Envision Healthcare Divests AMR Unit, Streamlines Business

Envision Healthcare Corporation EVHC has completed the divestiture of its medical transportation business, American Medical Response, to an entity affiliated with KKR & Co. This divestiture was announced in August 2017. Sales proceeds of $2.1 billion from the transaction will be utilized, to pay off the company's debt, which will improve its balance sheet position.

The company's total debt has been increasing over the past many years. As of Dec 31, 2017, the company had total debt of approximately $6.4 billion, up 10.3% year over year.
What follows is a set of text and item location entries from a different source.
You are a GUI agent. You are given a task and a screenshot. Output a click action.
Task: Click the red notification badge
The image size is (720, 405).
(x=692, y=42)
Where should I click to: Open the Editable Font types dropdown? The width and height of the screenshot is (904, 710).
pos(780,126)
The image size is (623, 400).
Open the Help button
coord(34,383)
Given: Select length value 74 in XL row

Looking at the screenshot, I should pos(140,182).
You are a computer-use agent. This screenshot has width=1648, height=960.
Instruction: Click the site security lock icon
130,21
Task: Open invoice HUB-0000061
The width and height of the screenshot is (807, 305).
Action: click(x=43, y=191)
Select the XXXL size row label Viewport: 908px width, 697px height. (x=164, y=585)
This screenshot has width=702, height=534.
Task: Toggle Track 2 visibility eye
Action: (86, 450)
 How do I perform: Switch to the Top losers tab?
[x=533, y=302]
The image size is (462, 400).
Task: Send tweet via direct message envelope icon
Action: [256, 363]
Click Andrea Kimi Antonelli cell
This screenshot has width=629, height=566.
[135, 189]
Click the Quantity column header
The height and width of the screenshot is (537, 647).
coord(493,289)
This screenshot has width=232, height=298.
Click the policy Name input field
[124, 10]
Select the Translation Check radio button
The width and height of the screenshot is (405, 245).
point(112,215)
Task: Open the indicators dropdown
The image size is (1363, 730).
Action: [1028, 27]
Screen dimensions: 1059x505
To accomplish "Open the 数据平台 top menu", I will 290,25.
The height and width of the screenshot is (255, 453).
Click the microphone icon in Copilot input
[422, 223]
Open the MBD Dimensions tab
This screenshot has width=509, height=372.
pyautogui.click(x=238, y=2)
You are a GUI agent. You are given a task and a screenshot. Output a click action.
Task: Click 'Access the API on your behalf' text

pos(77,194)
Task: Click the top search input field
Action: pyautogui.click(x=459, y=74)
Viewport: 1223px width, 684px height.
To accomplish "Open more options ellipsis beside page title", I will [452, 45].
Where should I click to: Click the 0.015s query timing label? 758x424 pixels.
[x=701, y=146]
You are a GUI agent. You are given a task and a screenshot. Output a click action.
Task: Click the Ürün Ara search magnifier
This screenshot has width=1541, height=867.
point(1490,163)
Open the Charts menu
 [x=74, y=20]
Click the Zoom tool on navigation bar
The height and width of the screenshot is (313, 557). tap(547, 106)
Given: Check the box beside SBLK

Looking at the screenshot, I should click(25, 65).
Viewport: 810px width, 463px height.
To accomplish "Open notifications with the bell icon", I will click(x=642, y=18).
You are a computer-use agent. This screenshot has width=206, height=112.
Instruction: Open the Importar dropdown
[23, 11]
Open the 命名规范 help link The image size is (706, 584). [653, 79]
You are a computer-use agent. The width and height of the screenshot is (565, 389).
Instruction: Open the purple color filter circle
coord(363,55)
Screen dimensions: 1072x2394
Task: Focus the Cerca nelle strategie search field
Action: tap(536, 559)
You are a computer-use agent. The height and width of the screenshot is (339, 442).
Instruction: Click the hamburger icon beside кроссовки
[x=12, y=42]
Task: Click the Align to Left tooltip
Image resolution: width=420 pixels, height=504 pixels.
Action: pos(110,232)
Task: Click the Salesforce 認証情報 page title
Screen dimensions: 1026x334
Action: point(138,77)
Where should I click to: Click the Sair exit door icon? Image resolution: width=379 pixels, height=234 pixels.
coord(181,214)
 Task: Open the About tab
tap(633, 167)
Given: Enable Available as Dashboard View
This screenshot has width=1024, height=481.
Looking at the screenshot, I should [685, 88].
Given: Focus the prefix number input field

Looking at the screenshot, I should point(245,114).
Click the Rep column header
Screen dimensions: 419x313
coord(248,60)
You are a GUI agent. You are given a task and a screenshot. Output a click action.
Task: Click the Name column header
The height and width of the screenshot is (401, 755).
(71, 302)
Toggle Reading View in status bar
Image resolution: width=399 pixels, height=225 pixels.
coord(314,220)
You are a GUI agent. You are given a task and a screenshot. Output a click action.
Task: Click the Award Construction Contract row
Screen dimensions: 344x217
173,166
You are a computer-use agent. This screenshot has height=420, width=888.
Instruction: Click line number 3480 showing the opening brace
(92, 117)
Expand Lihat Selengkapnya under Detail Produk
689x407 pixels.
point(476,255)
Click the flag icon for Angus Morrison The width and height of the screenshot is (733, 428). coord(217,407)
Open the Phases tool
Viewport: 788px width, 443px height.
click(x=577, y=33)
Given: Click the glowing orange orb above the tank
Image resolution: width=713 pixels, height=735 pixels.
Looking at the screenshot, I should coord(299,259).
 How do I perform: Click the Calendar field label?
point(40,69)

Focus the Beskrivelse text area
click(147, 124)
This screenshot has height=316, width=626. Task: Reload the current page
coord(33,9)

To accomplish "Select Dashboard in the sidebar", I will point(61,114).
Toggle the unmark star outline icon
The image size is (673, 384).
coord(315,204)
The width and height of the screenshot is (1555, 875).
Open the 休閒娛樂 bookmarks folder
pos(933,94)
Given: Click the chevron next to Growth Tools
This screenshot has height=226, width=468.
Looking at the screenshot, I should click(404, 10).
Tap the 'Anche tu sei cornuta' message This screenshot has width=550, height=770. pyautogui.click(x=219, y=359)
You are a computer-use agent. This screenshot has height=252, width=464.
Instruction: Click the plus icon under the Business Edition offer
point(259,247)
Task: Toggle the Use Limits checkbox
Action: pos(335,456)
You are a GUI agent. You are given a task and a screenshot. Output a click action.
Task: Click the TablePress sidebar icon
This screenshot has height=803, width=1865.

The rise in leverage has consequently led to a spike in interest expenses, increasing from $17 million in 2012 to $142.4 million in 2016. Interest expenses in 2017 also rose 62% year over year. Envision's debt is about 4.6 times EBITDA, which is above the 3 to 4 times EBITDA that it is comfortable with.

With this sale, Envision Healthcare will be focusing on its two main businesses — Physician Services with 84% revenue mix and Ambulatory Surgery contributing the rest.  The company is optimistic about the physician services market ($90-$100 billion addressable and highly fragmented market), which is witnessing consolidation. Various factors such as mandate for clinical integration, value-based pricing innovation, lack of scaled physician practices, shortage of physician supply, hospital cost pressures, MACRA readiness and finally, increasing regulations will lead to increased demand for physician services.

In order to expedite growth in the Physician Services business, the company is planning to grow inorganically. It had an active acquisition strategy in 2017, having invested more than $758 million in buyouts for the full year. The company will continue to invest its free cash flow (expected $400 million) in accretive acquisitions and expects the M&A activity to add an extra 4-5% to its growth profile.

The company has also undertaken operational improvements initiatives. Via revenue cycle management, clinical labor management and operational efficiencies, the company has plans to realize $50 million of incremental adjusted EBIDTA in 2018.

In six month's time, the stock has lost 17% underperforming the industry's growth of 4.23%. The company's business structuring and operational improvement initiatives should support the stock in the coming quarters.